What is being asked
Can you copy these lines word for word, from the line with "What do you see at coordinates (951, 430)" up to and including the line with "colorbar-tick-label: 5 is"?

Data for this exercise
────────

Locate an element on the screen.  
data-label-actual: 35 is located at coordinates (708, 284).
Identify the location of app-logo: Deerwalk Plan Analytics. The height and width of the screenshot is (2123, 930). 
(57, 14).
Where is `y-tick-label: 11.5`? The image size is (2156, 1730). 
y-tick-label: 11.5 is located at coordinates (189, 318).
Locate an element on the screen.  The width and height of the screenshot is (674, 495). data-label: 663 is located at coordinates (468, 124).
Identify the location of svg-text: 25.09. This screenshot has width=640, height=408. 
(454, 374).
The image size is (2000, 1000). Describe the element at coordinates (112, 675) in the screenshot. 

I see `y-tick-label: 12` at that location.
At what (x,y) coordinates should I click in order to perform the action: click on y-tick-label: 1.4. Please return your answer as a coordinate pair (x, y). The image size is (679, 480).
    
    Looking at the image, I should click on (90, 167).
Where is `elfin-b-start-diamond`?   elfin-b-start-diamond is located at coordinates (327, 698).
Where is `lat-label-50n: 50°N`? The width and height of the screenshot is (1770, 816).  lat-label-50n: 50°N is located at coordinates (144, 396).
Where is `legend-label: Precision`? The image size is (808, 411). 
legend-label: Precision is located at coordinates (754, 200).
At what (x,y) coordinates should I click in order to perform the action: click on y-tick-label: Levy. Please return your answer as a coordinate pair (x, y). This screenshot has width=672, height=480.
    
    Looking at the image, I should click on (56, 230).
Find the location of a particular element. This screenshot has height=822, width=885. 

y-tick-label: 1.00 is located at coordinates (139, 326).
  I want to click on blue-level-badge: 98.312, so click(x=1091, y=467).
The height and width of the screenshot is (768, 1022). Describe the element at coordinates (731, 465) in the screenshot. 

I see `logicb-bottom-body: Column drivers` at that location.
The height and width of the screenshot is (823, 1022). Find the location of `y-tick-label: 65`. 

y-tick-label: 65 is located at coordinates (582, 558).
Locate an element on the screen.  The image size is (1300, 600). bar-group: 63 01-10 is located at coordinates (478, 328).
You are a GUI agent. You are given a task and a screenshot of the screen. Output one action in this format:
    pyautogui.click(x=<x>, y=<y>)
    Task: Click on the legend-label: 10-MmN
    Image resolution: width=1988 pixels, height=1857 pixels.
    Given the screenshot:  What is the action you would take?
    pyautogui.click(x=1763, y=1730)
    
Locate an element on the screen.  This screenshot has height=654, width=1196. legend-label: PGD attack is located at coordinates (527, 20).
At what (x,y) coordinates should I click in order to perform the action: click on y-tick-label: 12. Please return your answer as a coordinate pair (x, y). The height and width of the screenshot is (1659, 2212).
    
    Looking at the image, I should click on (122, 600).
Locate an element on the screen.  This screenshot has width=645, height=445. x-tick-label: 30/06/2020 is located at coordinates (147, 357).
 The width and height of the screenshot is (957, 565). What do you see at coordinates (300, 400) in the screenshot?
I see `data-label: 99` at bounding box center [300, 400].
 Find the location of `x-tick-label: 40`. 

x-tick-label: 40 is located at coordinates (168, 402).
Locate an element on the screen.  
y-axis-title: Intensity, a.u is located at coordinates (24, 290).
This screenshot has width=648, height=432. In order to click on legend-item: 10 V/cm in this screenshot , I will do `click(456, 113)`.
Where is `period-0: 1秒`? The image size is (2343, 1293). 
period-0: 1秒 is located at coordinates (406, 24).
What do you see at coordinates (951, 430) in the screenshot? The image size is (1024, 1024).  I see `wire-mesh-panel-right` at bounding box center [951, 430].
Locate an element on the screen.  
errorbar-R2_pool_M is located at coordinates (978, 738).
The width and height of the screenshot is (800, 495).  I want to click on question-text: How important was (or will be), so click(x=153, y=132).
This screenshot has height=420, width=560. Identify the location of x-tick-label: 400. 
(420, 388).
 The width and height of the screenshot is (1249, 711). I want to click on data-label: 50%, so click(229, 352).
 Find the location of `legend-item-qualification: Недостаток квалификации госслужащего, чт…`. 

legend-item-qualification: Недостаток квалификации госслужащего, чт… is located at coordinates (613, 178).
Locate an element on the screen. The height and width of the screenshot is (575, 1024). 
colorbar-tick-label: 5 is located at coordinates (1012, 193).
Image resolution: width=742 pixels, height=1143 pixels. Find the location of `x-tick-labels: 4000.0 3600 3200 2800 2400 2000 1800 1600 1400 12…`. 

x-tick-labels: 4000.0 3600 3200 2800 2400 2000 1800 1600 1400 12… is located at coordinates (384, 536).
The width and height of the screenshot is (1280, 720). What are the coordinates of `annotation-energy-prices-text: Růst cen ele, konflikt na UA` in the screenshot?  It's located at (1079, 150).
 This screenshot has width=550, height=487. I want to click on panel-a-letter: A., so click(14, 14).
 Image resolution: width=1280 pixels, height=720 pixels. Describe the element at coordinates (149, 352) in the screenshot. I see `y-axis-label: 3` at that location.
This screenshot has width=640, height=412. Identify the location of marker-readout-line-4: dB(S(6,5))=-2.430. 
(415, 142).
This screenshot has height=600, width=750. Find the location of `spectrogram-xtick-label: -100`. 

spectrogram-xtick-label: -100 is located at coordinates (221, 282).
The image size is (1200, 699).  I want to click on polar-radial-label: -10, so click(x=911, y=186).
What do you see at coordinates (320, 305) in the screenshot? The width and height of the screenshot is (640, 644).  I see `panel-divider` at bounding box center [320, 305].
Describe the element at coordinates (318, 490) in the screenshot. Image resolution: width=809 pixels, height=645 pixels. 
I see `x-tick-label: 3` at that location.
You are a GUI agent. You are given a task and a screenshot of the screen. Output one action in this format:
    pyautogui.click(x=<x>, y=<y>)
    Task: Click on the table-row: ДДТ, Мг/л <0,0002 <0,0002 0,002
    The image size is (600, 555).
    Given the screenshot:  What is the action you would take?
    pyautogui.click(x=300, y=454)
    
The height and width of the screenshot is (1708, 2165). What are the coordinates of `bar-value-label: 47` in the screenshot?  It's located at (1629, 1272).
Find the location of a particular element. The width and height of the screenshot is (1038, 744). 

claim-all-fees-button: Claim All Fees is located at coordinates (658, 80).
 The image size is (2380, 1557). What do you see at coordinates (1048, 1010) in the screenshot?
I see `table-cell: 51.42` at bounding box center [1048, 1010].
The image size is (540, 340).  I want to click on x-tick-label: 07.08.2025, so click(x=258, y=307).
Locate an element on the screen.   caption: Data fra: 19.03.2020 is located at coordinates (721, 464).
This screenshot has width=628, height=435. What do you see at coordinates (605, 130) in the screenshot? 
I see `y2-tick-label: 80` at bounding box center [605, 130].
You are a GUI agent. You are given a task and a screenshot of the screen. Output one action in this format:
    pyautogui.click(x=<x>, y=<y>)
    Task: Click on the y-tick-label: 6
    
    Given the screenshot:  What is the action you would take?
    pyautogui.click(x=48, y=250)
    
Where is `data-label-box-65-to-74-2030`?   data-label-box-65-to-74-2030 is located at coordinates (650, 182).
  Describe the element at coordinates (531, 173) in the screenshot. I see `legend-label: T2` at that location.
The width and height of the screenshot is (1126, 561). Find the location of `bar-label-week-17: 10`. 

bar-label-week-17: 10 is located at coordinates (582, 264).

────────

Answer box
What do you see at coordinates (951, 430) in the screenshot? The image size is (1024, 1024).  I see `wire-mesh-panel-right` at bounding box center [951, 430].
Locate an element on the screen.  
errorbar-R2_pool_M is located at coordinates (978, 738).
The width and height of the screenshot is (800, 495).  I want to click on question-text: How important was (or will be), so click(x=153, y=132).
This screenshot has height=420, width=560. Identify the location of x-tick-label: 400. 
(420, 388).
 The width and height of the screenshot is (1249, 711). I want to click on data-label: 50%, so click(229, 352).
 Find the location of `legend-item-qualification: Недостаток квалификации госслужащего, чт…`. 

legend-item-qualification: Недостаток квалификации госслужащего, чт… is located at coordinates (613, 178).
Locate an element on the screen. The height and width of the screenshot is (575, 1024). 
colorbar-tick-label: 5 is located at coordinates (1012, 193).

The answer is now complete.